The $24 Million Headline Structure:
$4 million cash at closing
$12 million earnout over years 1 through 4, tied to Orbital’s standalone revenue and EBITDA targets
$5 million earnout over years 5 through 7, tied to operational efficiency metrics defined by Continental
$3 million in deferred consideration, payable at year 7 if Yuri remained available as an “advisory consultant”
Yuri’s local accountant, who had never closed an M&A transaction, told him it looked “favorable.” Yuri signed.
The Math Yuri Should Have Done Before Signing
Six months after closing, Yuri’s son in law, a chartered financial analyst with a private equity background, asked to see the deal documents. What he calculated over a single weekend changed every assumption in the family.
Time value of money adjustment. The $12 million in years 1 through 4 averaged $3 million per year. Discounted at 8%, the present value was approximately $9.94 million. The $5 million in years 5 through 7 averaged $1.67 million per year. Discounted at 8%, the present value was approximately $3.65 million. The $3 million in year 7 had a present value of approximately $1.75 million. Total discounted value, before any risk adjustment, was approximately $19.34 million. The headline had already lost $4.66 million.
Risk adjusted probability layer. Yuri’s son in law applied the realistic probability framework that every institutional buyer uses internally and that almost no seller applies during negotiation.
Years 1 through 4, achievement probability 70%, risk adjusted rate 12%. Probability weighted present value: approximately $6.4 million.
Years 5 through 7, achievement probability 40%, risk adjusted rate 15%. Continental controlled every operational metric used to calculate this earnout. Probability weighted present value: approximately $1.4 million.
Year 7 advisory consideration, achievement probability 50%, risk adjusted rate 18%. The “advisory consultant” requirement was effectively a buyer option. Probability weighted present value: approximately $450,000.
Total risk adjusted economic value:
Cash at closing: $4.0 million
Risk adjusted earnouts: $7.8 million
Risk adjusted deferred consideration: $0.45 million
Total real value: approximately $12.25 million
Yuri’s $24 million deal was actually worth $12.25 million in honest, present value terms.

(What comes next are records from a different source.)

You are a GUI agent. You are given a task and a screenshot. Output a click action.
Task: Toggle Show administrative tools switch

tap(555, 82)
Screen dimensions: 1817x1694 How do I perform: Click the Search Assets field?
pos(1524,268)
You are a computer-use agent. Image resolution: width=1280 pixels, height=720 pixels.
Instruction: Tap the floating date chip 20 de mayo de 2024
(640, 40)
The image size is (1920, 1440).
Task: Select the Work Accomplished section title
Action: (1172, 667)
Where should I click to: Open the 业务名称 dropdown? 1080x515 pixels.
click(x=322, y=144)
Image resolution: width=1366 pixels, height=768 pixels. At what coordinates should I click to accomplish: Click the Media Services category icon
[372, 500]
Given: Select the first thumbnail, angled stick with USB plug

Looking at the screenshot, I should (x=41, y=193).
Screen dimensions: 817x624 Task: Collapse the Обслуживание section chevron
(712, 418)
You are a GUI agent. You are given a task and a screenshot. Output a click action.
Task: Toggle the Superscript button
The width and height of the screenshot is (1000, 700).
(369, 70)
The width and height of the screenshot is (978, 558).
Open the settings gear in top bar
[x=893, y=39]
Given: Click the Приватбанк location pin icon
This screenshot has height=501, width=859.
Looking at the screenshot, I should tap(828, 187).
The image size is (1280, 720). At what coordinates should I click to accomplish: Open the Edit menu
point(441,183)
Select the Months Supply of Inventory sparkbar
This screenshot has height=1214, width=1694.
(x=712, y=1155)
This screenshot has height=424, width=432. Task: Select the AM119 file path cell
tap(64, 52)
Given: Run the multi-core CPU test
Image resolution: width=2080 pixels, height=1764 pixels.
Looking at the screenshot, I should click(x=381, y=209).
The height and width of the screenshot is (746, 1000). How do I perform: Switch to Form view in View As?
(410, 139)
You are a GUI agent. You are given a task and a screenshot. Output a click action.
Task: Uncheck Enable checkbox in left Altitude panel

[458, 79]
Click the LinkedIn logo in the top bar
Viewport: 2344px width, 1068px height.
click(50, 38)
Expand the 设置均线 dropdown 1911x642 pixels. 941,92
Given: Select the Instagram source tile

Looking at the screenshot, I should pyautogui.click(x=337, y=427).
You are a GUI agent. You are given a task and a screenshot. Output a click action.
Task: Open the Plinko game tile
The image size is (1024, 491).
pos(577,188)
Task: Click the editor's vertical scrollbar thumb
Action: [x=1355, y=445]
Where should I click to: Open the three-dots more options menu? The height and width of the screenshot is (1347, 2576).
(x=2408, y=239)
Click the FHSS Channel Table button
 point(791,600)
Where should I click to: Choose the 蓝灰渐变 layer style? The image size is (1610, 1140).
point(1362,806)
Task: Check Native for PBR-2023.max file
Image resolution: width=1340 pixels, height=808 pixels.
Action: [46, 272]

A 49% haircut from the headline.
The $15 Million Cash Alternative Yuri Never Considered
Two competing buyers had quietly signaled willingness to discuss all cash structures during the early conversations. One had floated $15 million cash on closing. The other had suggested $14 million cash plus a $2 million seller note with senior security. Yuri had dismissed both as “lowball” because the headline numbers were smaller than Continental’s $24 million.
The $15 million all cash offer would have delivered $15 million. Net of taxes and transaction costs, Yuri would have realized approximately $11.5 million in pocket. Comparable to the risk adjusted Continental outcome, but with one critical difference: certainty. The cash would have been in his account thirty days after closing.
The Continental deal, in contrast, would deliver its $12.25 million theoretical value only if every probability assumption held. In practice, none of them held. Continental redirected resources to a competing portfolio company in year two. Year three brought a software platform consolidation that crushed Orbital’s standalone revenue. By the end of year four, Yuri had received $4 million cash at closing and approximately $2.1 million in earnout payments. His total realization stood at $6.1 million, and the back end of the deal was effectively dead.